Why children profiles can be dropped? Counting happens before inlining right?

wlei added inline comments.Aug 29 2023, 5:03 PM
llvm/lib/Transforms/IPO/SampleProfile.cpp
2402

yeah, In the current findCalleeFunctionSamples implementation, if the mismatch happens, it would return null, but there is no extra process to reuse those samples, so it's "dropped".

I think as Wenlei has proposed a solution in other patch:

Maybe what we should actually do is to reuse the nested profile from those mismatched parent functions, something like run promoteMergeNotInlinedContextSamples on top level functions samples not used? We do reuse nested profile for not inlined callees from parent function.

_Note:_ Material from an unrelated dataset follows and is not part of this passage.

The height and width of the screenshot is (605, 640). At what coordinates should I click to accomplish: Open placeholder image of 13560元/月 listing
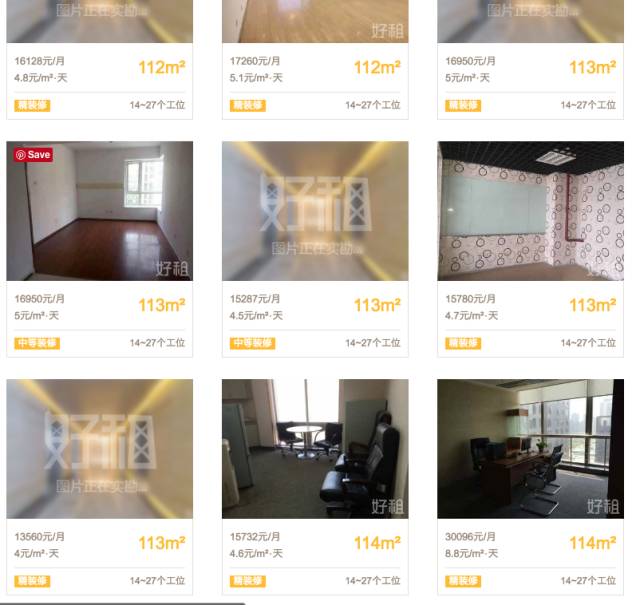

That sounds reasonable, but as we talked offline, we could leave it in future.

wlei updated this revision to Diff 554531.Aug 29 2023, 5:06 PM

addressing feedback, fix typo.

hoy added inline comments.Aug 29 2023, 5:27 PM
llvm/lib/Transforms/IPO/SampleProfile.cpp
2402

I'm a bit confused. FlattenedProfiles is immutable once initialized right? What do we lose when using FSFlattened for countProfileMismatches?

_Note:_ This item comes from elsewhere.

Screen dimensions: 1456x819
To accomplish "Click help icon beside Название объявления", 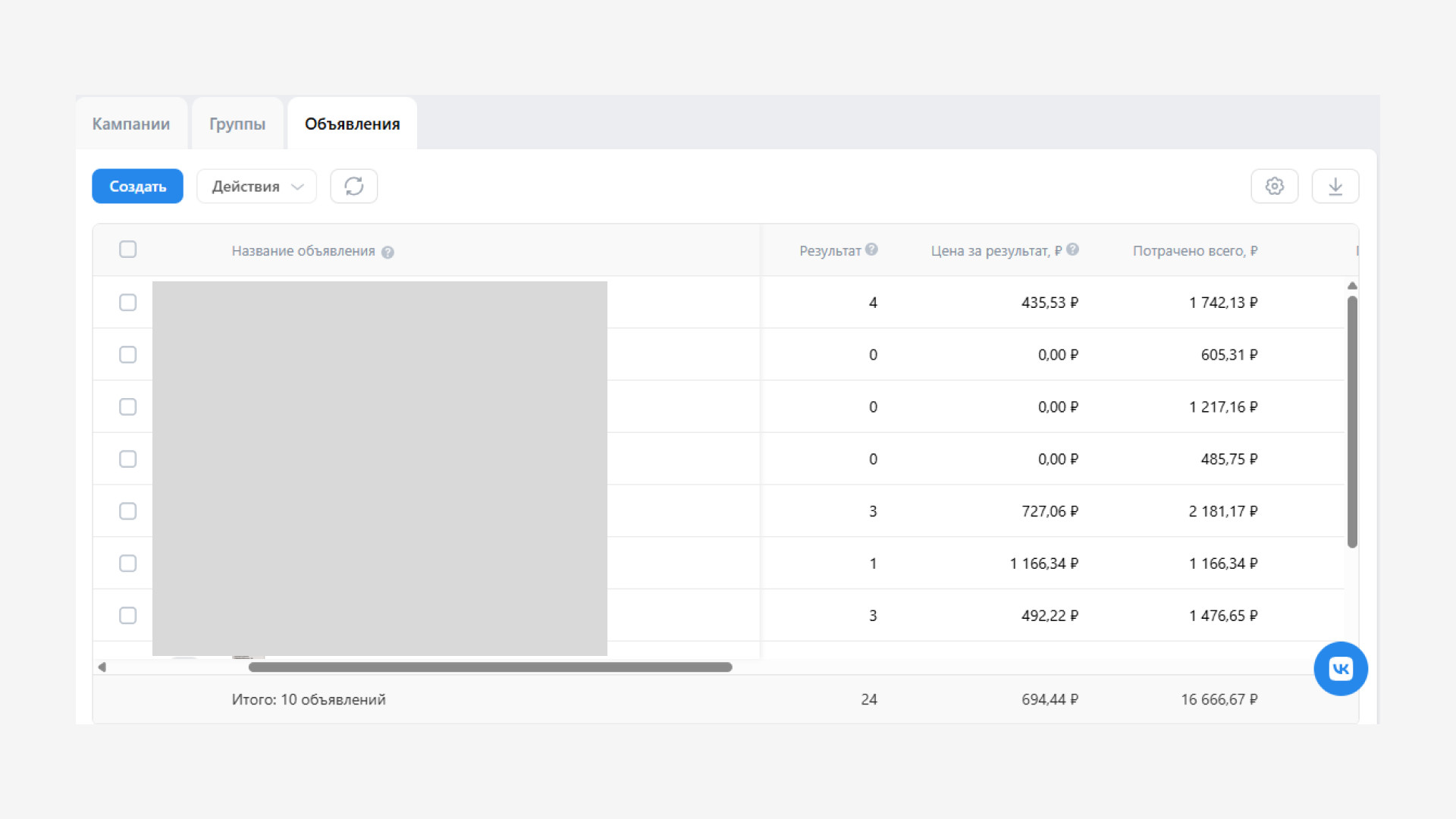I will (x=388, y=253).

If we are not to count for external functions, the nested callees there will be skipped too? But using a flattened profile can keep them, if they are not external.

wlei added inline comments.Aug 29 2023, 7:55 PM
llvm/lib/Transforms/IPO/SampleProfile.cpp
2402

Let me show you with an example, say we have a profile like

A:102:1
 1:1
 2:B: 101:1
   1:1
   2:C:100:1
     1:1
      ...
     100:1

Say callsite B in A is changed to other location and the callsite is mismatched. Here like in this patch, it use the non-flattened profile.
the mismached Samples is 101, i,e, it not only count B's profile but also all the children profiles(C)

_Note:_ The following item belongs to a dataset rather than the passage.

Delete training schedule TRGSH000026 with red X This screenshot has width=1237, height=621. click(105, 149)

But if we use flattened profile:

A:2:1
 1:1
 1: B:1
B:2:1
 1:1
 1: C:1
C:100:1
 1:1
  ...
  100:1

The callsite of B in A is mismatched, but now the callsite count is 1, the mismatched Samples is 1.

I know it feels counter-intuitive, there is no mismatch in B and C, but that is the current implementation, we don't reuse the children profile. Once the parent callsite is mismatched, all the children profiles are dropped.

hoy added inline comments.Aug 29 2023, 9:14 PM
llvm/lib/Transforms/IPO/SampleProfile.cpp
2402

Thanks for the explanation. I have a better understanding now.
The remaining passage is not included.